Times Akurat News, Lampung Tengah – Badan Pengelolaan Keuangan dan Aset Daerah (BPKAD) Kabupaten Lampung Tengah baru-baru ini menyatakan bahwa realisasi pendapatan daerah sudah mencapai angka yang signifikan,
Kepala BPKAD Lampung Tengah, Irfan Toga Setiawan, S.E, mengatakan realisasi pendapatan asli daerah (PAD) Kabupaten Lampung Tengah meliputi pendapatan dari Badan Layanan Umum Daerah (BLUD), yang penggunaannya terfokus hanya untuk kebutuhan BLUD tersebut.
“Pendapatan asli daerah Kabupaten Lampung Tengah sampai akhir agustus 2024 tercatat mencapai Rp2,7 triliun. Pemerintah Kabupaten Lampung Tengah berkomitmen untuk terus meningkatkan kontribusi pendapatan asli daerah.”ucapnya
Irfan Toga berpendapat bahwa salah satu strategi utama ialah mendorong penerimaan dari sektor pajak, dengan adanya pemetaan yang lebih baik terhadap potensi pajak, diharapkan bisa meningkatkan kepatuhan wajib pajak sekaligus menambah basis pajak.
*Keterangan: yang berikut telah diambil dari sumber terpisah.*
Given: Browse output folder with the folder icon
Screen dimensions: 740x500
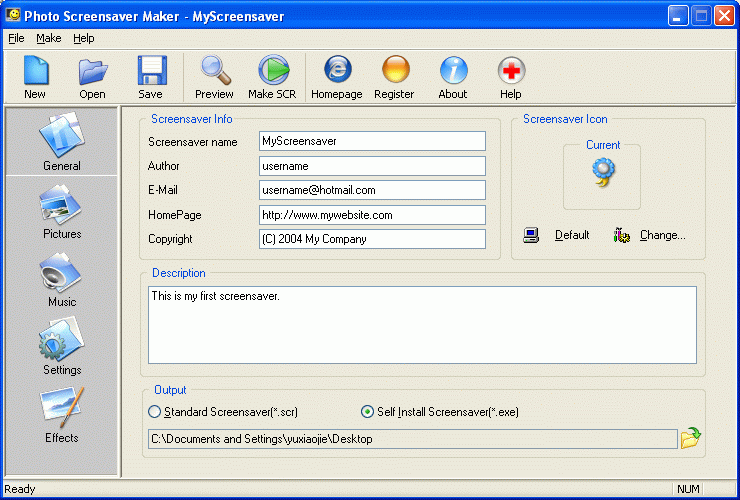Looking at the screenshot, I should pyautogui.click(x=691, y=438).
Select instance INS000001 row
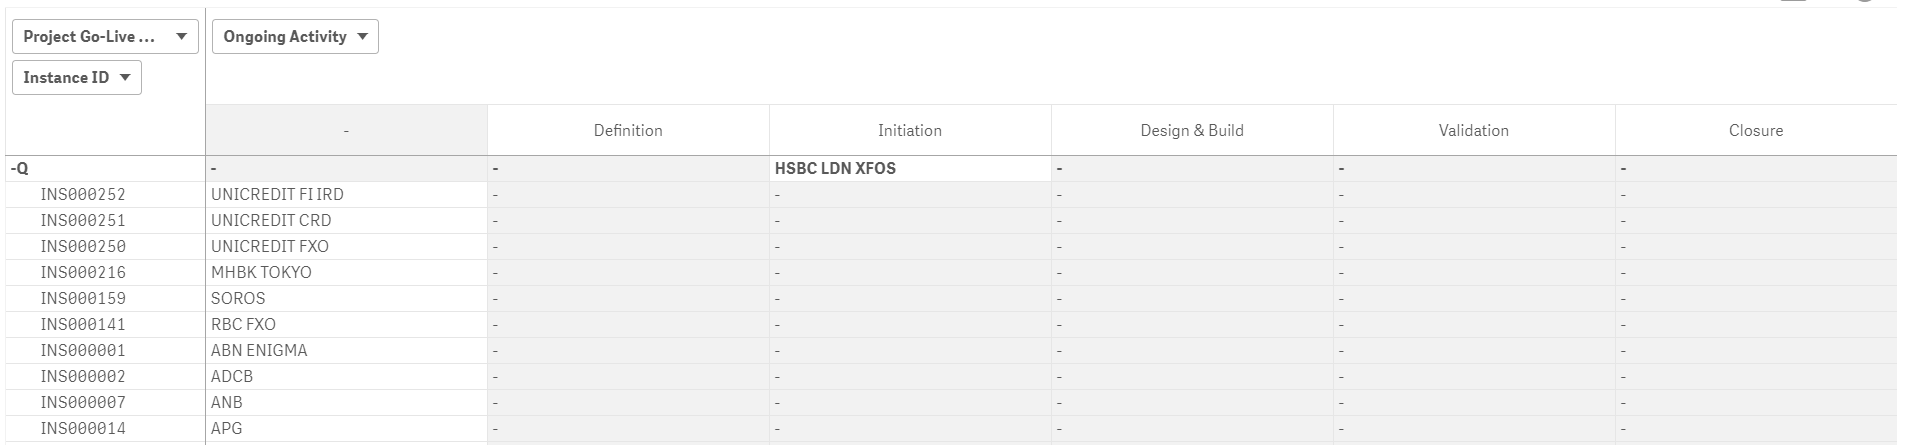 (x=83, y=351)
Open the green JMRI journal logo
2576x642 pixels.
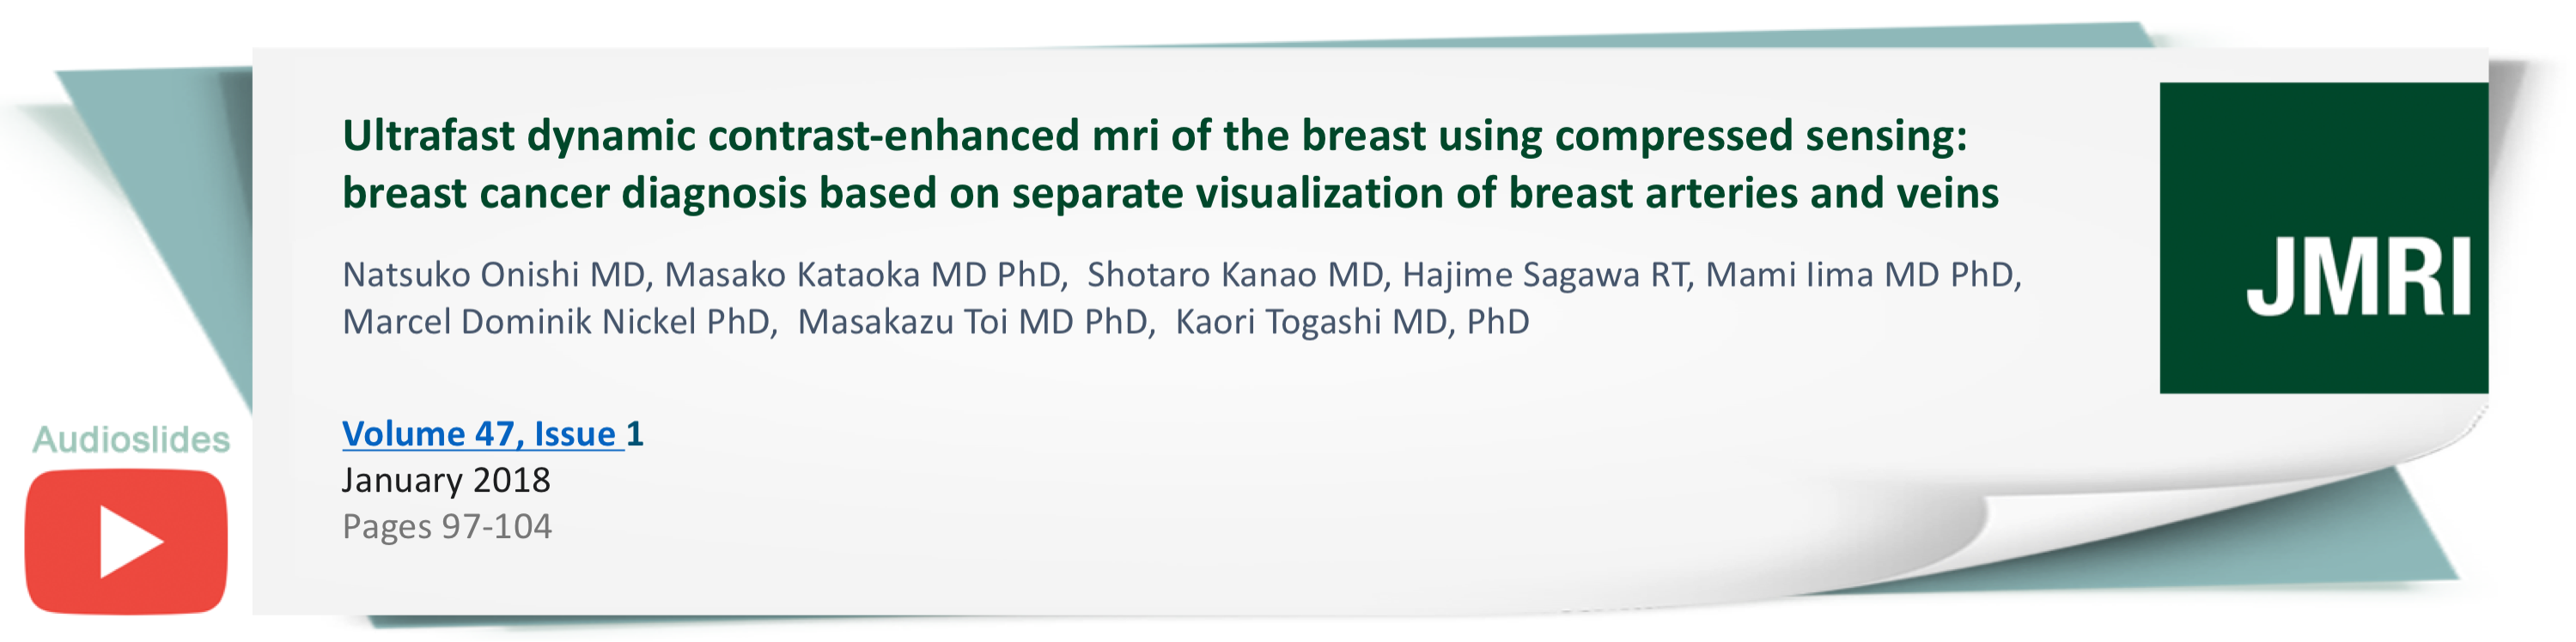pos(2322,238)
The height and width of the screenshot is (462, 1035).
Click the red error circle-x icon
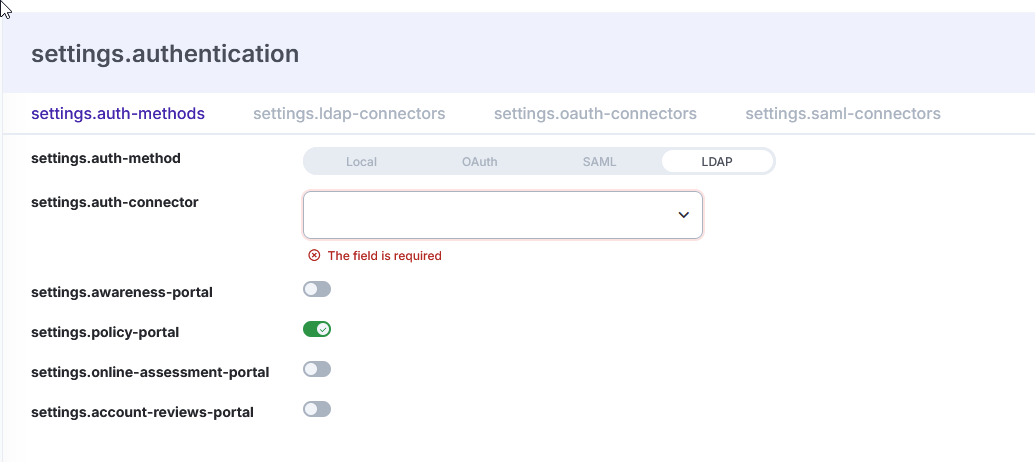pyautogui.click(x=314, y=256)

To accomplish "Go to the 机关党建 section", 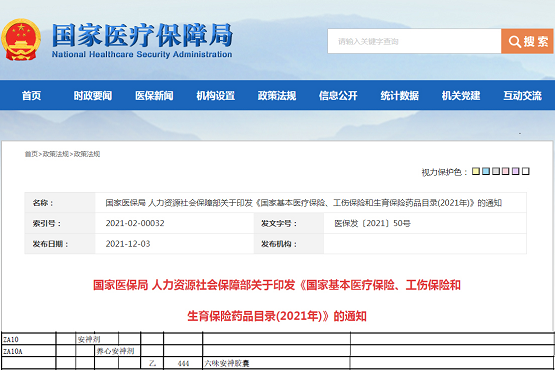I will pyautogui.click(x=461, y=96).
“Selain itu, optimalisasi pendapatan retribusi juga diharapkan menjadi sumber baru untuk meningkatkan saldo pendapatan daerah, langkah-langkah yang sudah diambil, terdapat beberapa sektor lain yang dianggap berpotensi untk meningkatkan PAD seperti pengembangan ekonomi kreatif pariwisata, dan sektor usaha mikro, kecil, dan menengah (UMKM).”tutup dalam keteranganya
Dengan memanfaatkan potensi yang ada di daerah, seperti sumber daya alam dan budaya lokal, Pemerintah Kabupaten Lampung Tengah berharap dapat menciptakan inovasi yang akan memberi dampak positif bagi realisasi pendapatan. Upaya-upaya ini tidak hanya berfokus pada angka pendapatan semata, tetapi juga pada peningkatan kesejahteraan masyarakat setempat.